The BA'AL HA'ME'OR asks that this explanation of Rashi is much more difficult than the first explanation which Rashi rejects. All celestial bodies travel from the eastern horizon to the western horizon in 12 hours!

Perhaps Rashi means that the witnesses testified that they saw the moon the *same distance from the sun* in both the morning and in the evening. Rebbi Yochanan ben Nuri rejected them because the moon travels slower than the sun and cannot be the same distance from the sun 12 hours later (it should have lagged behind 6 degrees in 12 hours). Raban Gamliel accepted them because sometimes the moon indeed moves faster than usual (such as during perigee, when the moon is closer to the earth in its orbit and the gravitational pull of the earth on the moon is stronger.

OPINIONS: The Mishnah records a second case wherein witnesses say that they saw the new moon on the thirtieth day of the month, and the next day, the thirty-first of the month, the moon was not visible (despite clear skies). Raban Gamliel accepted the witnesses, while Rebbi Dosa ben Hurkenos said that the testimony of the witnesses cannot be valid if there was no moon the next day. Why did Raban Gamliel accept them?

(a) The RAMBAM (Perush ha'Mishnayos, and in Hilchos Kidush ha'Chodesh 2:6) writes that obviously the moon does not regress, and thus if the moon was not visible the next day it must have been covered by a cloud. Even though there did not seem to be clouds in the sky, Raban Gamliel determined based on his calculations (independent of the testimony of the witnesses) that the moon should have been visible, and thus it must have been hidden by a cloud if it was not visible. The testimony about the missing moon on the second day is ignored, since the witnesses were obviously mistaken.

(b) The BA'AL HA'ME'OR says that by the time they noticed that the moon was not visible on the thirty-first day, the new moon had already been declared "Mekudash" based on the witnesses' testimony. Even though the moon was not visible on the following day and it became clear that the witnesses had erred, nevertheless Raban Gamliel accepted the declaration of the new month because of the principle that the declaration of Beis Din is binding even when in error ("'Atem,' Afilu Muta'im"). This is why Rebbi Akiva comforted Rebbi Yehoshua with the Derashah of "'Atem,' Afilu Muta'im."

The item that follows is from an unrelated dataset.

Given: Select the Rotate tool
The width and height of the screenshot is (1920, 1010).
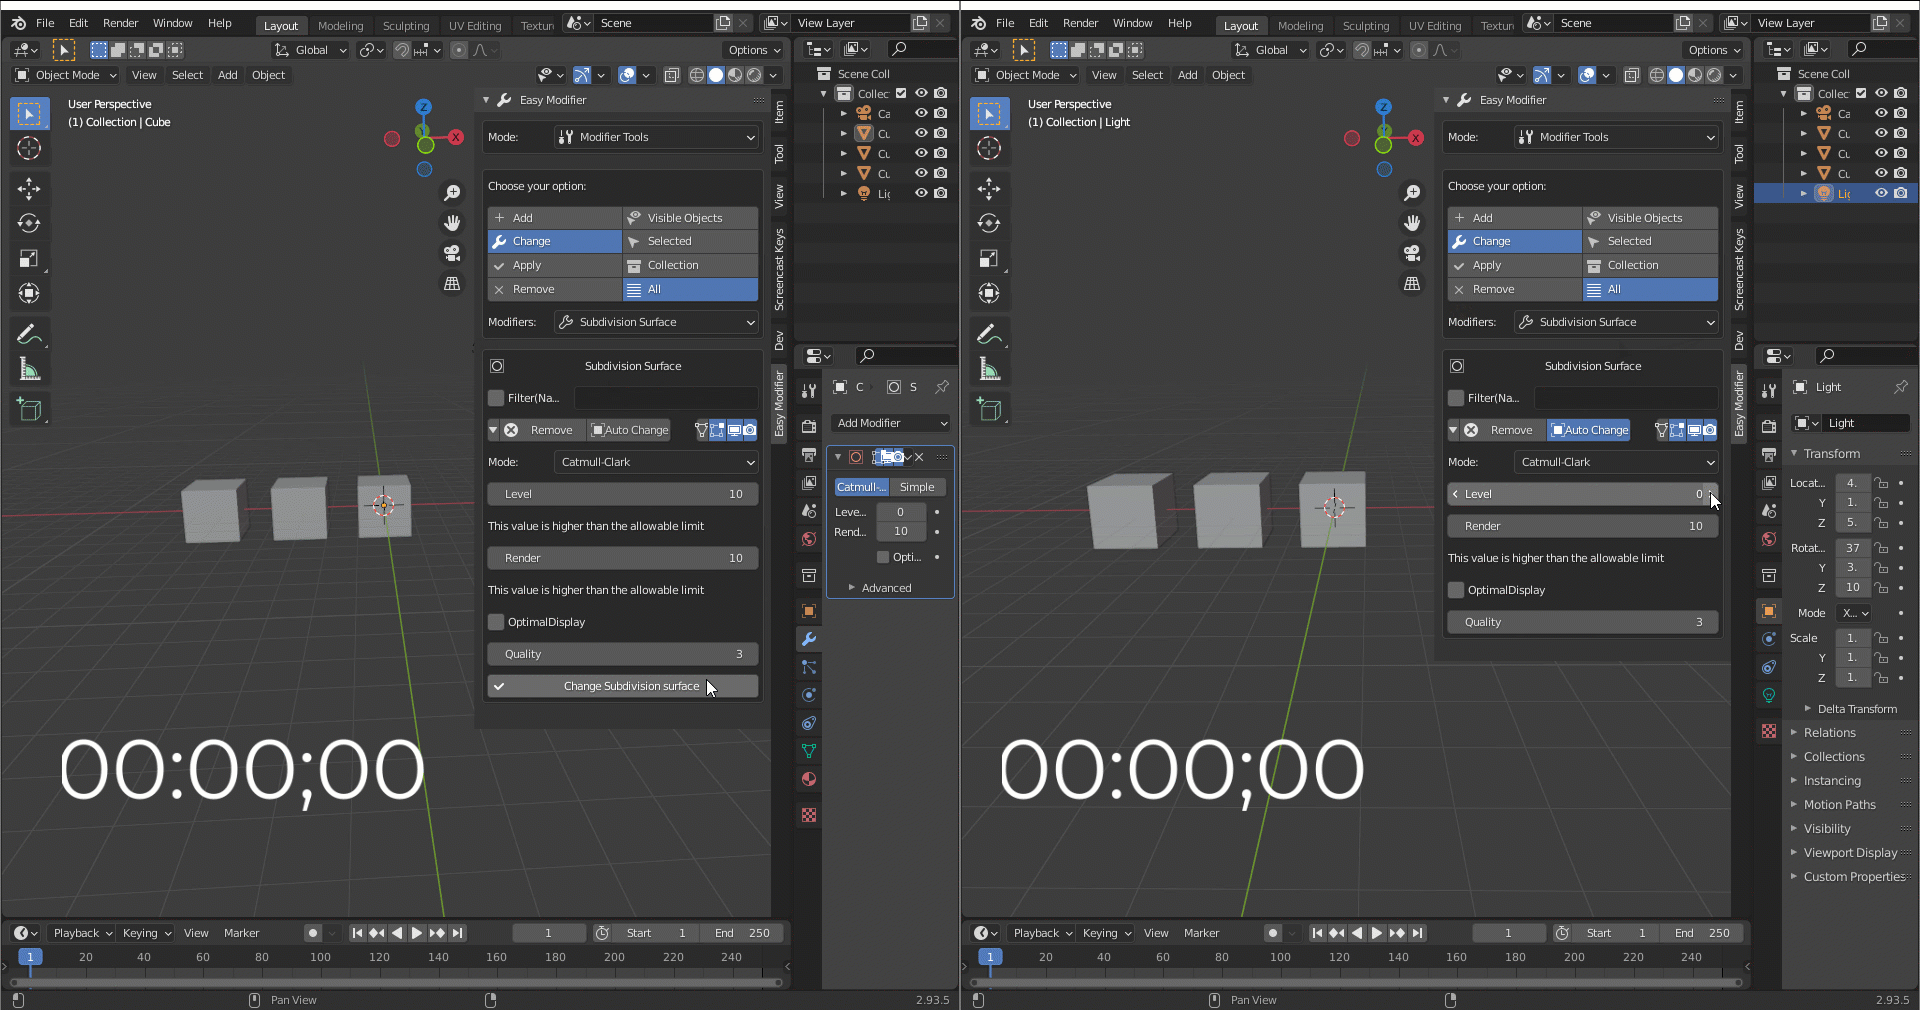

AGADAH: Rebbi told Rebbi Chiya that when he is Mekadesh the new month, he should send Rebbi a message saying "David Melech Yisrael Chai v'Kayam." Rashi explains that the Davidic dynasty is compared to the moon, as in Tehilim 89:37. Why is Malchus Beis David compared to the moon?
(a) The Midrash (Shemos 15; see also Rabeinu Bachye Bereishis 38:30) says that just like the moon waxes and wanes over a 30 days period, so, too, the house of David "waxed and waned" over a period of 30 generations -- it grew for 15 generations until it was "full" (from Avraham Avinu until Shlomo ha'Melech), and then for 15 more generations it waned, culminating in Tzidkiyahu ha'Melech, whose eyes were blinded by the enemy at the time of the destruction of the Beis ha'Mikdash (Yirmiyahu 52:11), a sign of the complete loss of the light of the moon. The return of the moon's light after the Molad is a signal that the dynasty of Beis David, too, will return to its former glory. That is why they made a sign for the declaration of the new month by mentioning Malchus Beis David. Maharatz Chiyus adduces proof from the Yerushalmi in Sanhedrin it was common practice to announce the new month with the phrase "David Melech Yisrael..." This is the source for the present day custom of mentioning this phrase during Kidush Levanah.

(b) MENACHEM MESHIV NEFESH cites the SHA'AR EFRA'IM (10:36) who says in the name the BRIS KEHUNAS OLAM that the Gematria of "David Melech Yisrael Chai v'Kayam" equals 819, exactly the same value as the Gematria of "Rosh Chodesh" (Malei Vav).

(c) RAV ELIE MUNK in "Olam ha'Tefilos" ("The World of Prayer," p. 94-99) discusses the connection between David ha'Melech and the new month. Aside from the above-mentioned sources, he remarks that some explain that the method for calculating the new month (Sod ha'Ibur) had been handed down by the House of David (from which Rebbi was descended).